### Material provided
──────

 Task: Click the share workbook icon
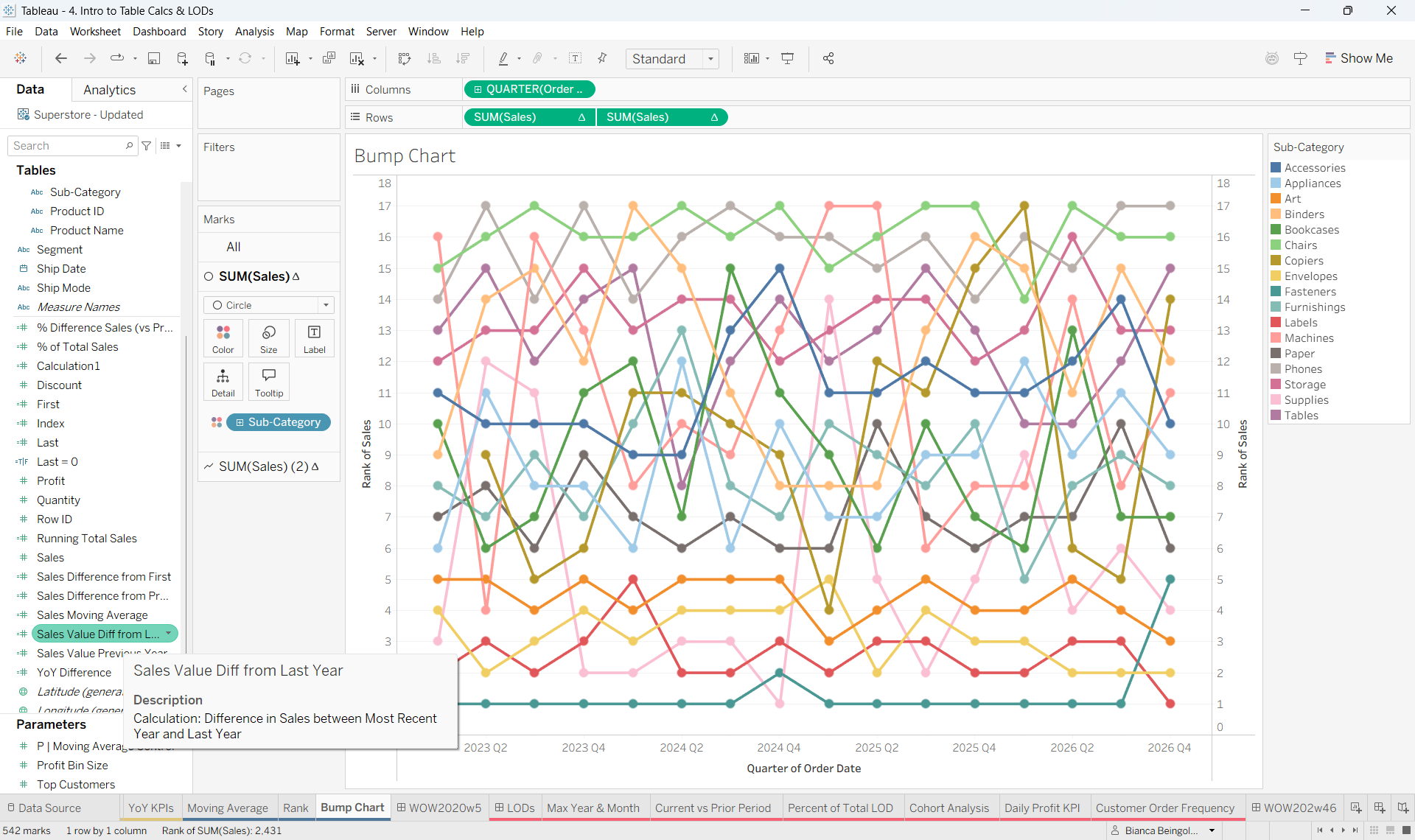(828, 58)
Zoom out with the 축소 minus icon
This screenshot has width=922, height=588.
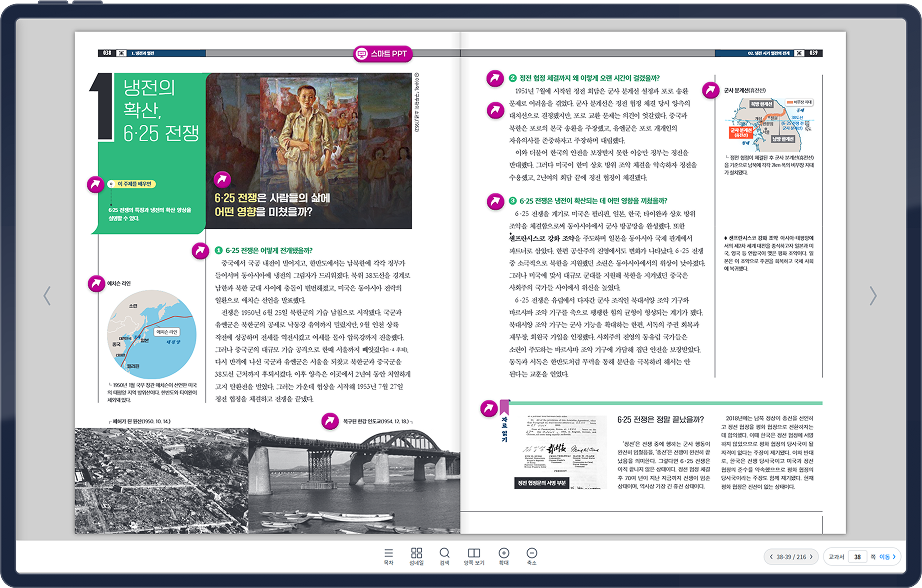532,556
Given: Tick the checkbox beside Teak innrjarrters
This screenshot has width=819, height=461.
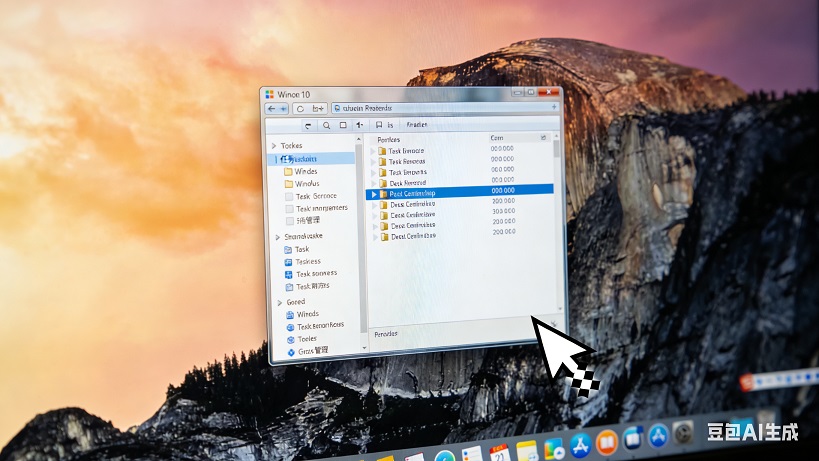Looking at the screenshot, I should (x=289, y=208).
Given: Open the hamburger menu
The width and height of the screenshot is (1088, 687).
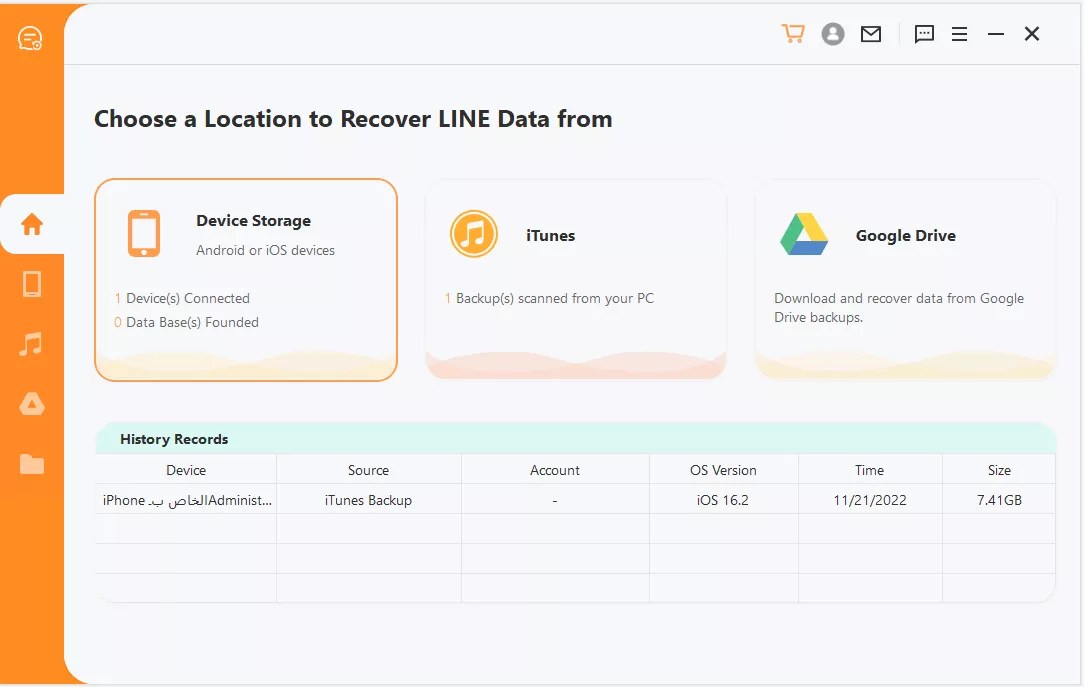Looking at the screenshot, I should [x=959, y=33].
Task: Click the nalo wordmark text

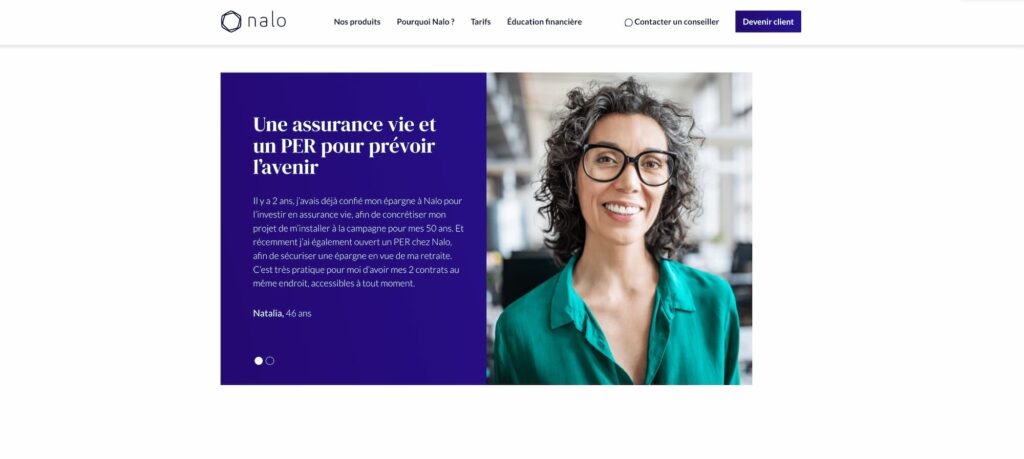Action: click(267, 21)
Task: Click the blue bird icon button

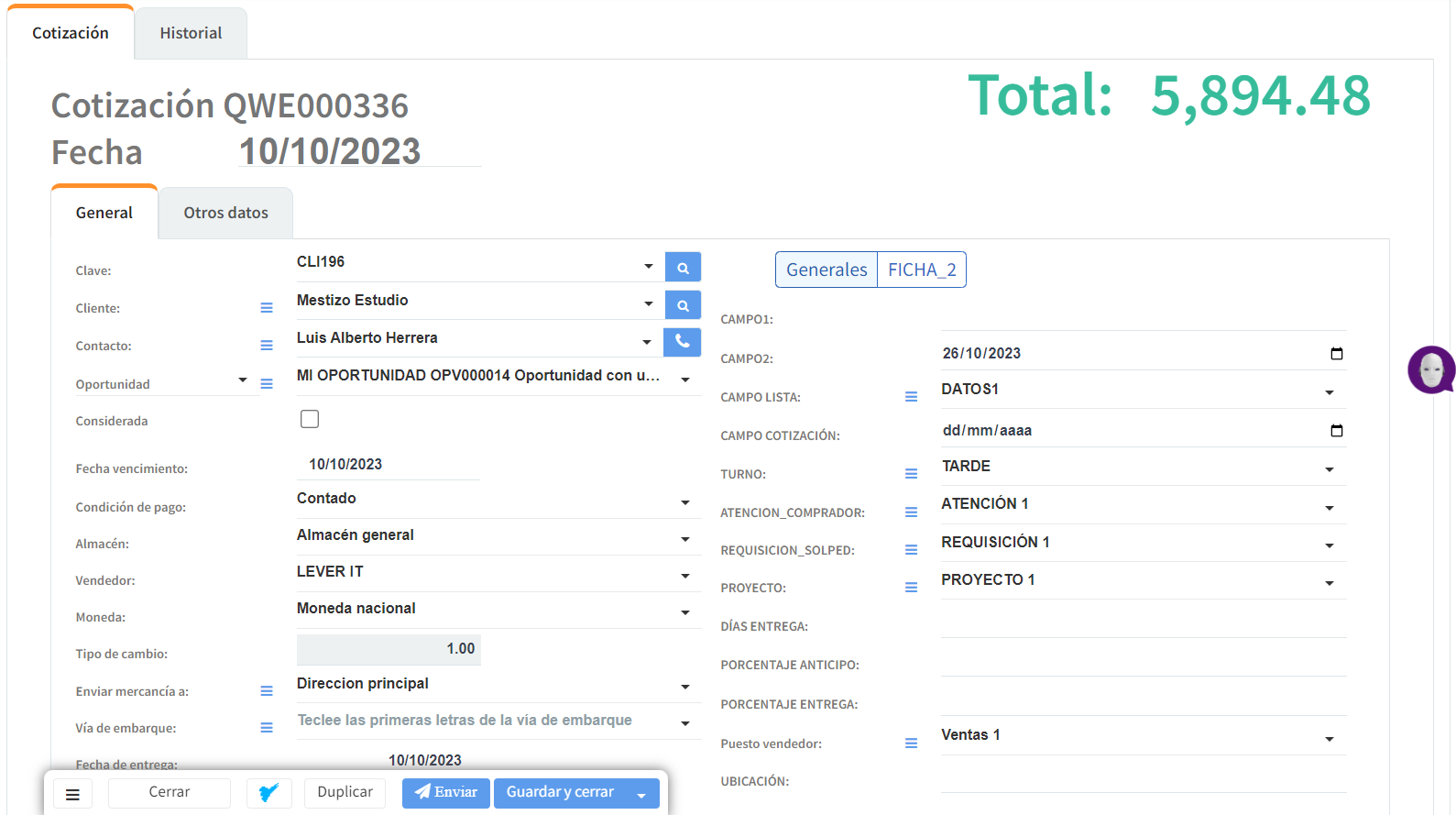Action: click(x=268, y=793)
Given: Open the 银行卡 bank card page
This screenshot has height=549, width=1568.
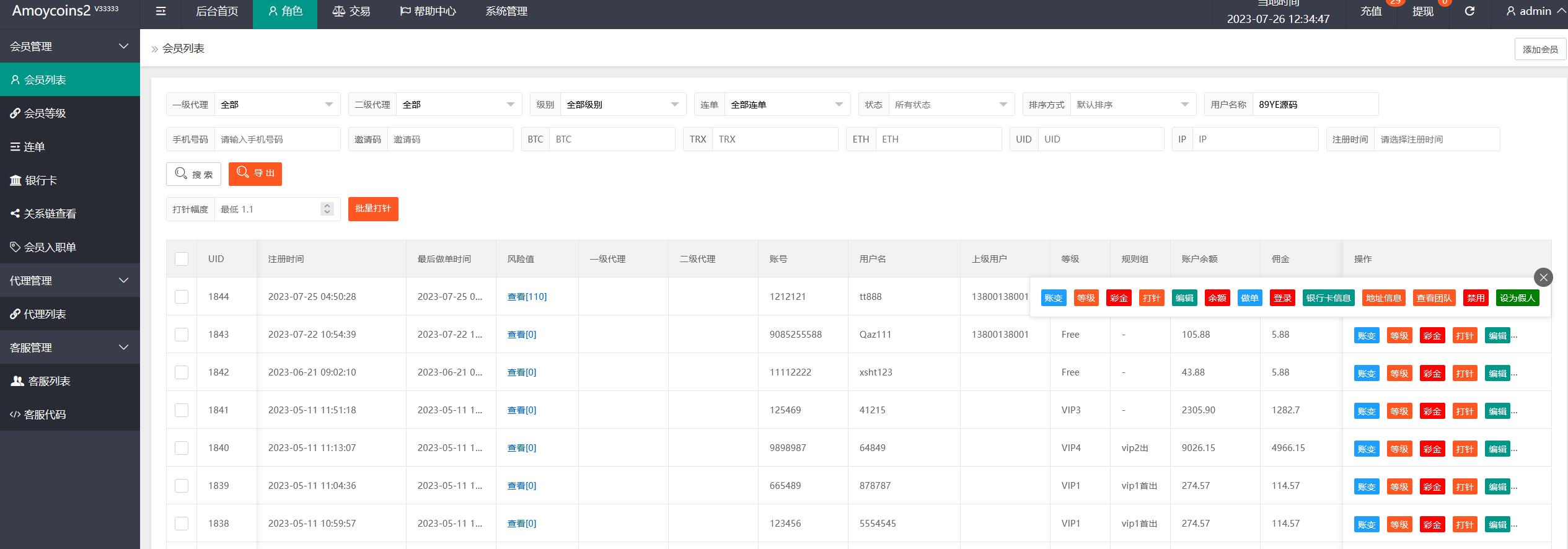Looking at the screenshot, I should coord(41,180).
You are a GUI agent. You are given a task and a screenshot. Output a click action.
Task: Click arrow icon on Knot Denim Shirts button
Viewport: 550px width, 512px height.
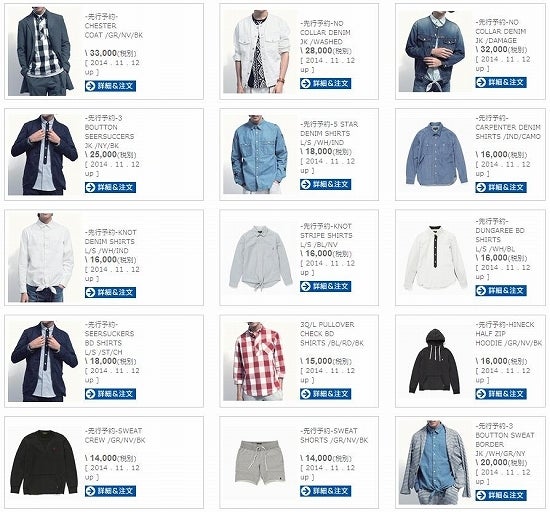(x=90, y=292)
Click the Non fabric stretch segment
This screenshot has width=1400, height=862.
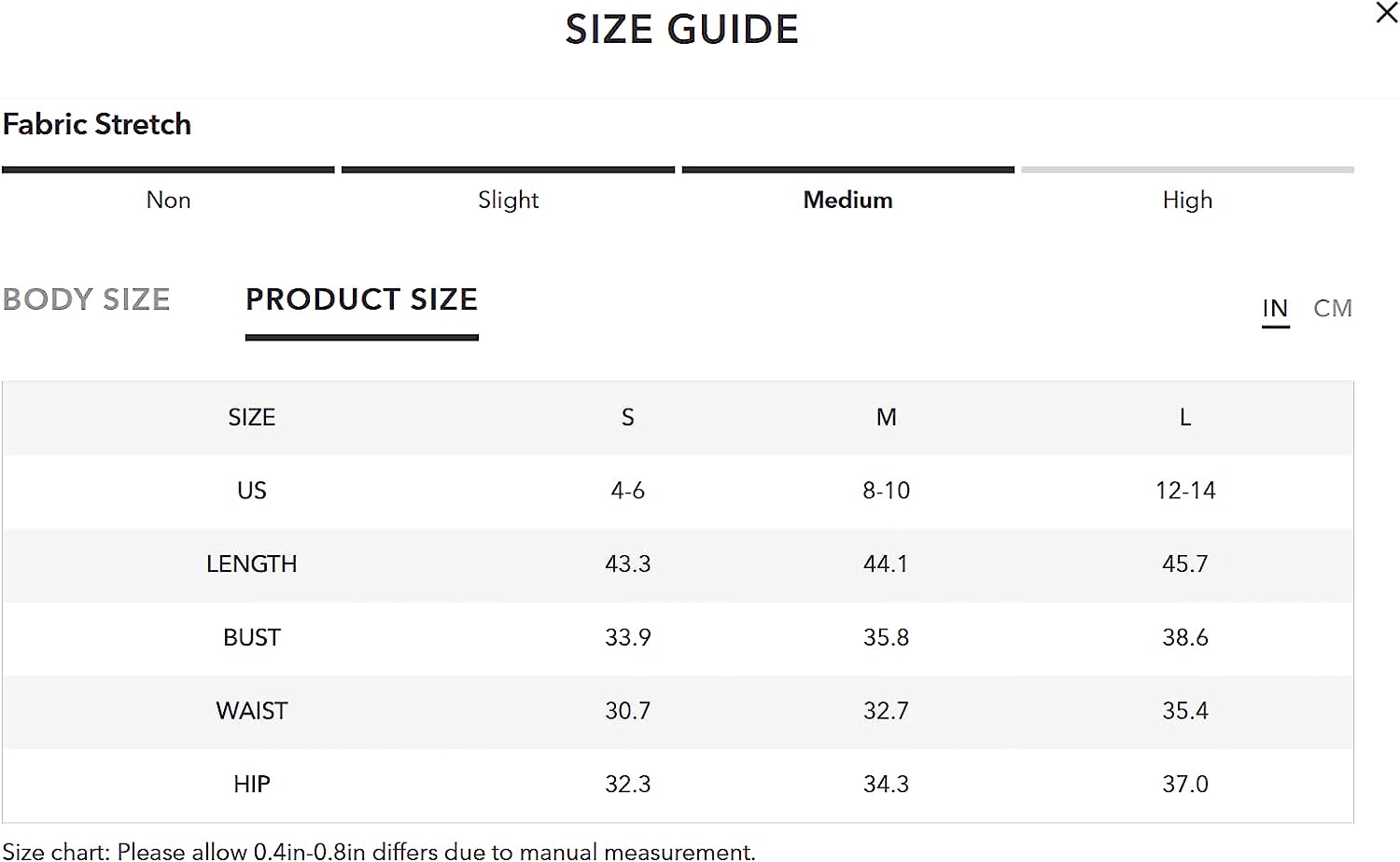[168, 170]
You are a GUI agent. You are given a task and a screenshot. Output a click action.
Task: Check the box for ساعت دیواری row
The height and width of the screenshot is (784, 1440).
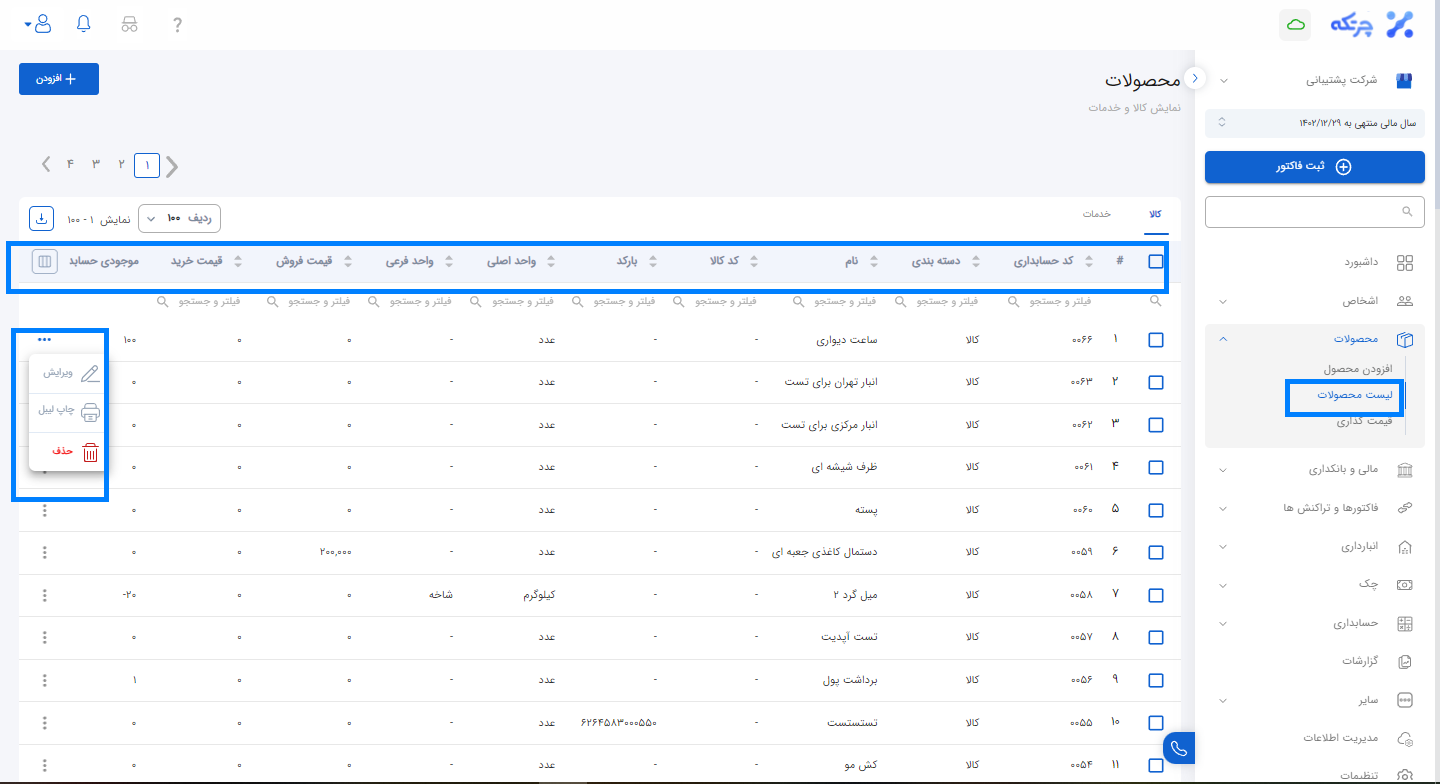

──────

Nothing but the pictures should be left out when the records are retyped exactly.

 Task: Click the share workbook icon
(828, 58)
Zoom out with the 축소 minus icon
This screenshot has width=922, height=588.
532,556
Given: Tick the checkbox beside Teak innrjarrters
This screenshot has width=819, height=461.
Looking at the screenshot, I should (x=289, y=208).
Given: Open the hamburger menu
The width and height of the screenshot is (1088, 687).
Looking at the screenshot, I should [x=959, y=33].
Task: Click the nalo wordmark text

Action: click(267, 21)
Task: Click the blue bird icon button

Action: click(x=268, y=793)
Given: Open the 银行卡 bank card page
This screenshot has height=549, width=1568.
Looking at the screenshot, I should coord(41,180).
You are a GUI agent. You are given a task and a screenshot. Output a click action.
Task: Click arrow icon on Knot Denim Shirts button
Viewport: 550px width, 512px height.
(x=90, y=292)
Click the Non fabric stretch segment
This screenshot has width=1400, height=862.
[168, 170]
You are a GUI agent. You are given a task and a screenshot. Output a click action.
Task: Check the box for ساعت دیواری row
The height and width of the screenshot is (784, 1440).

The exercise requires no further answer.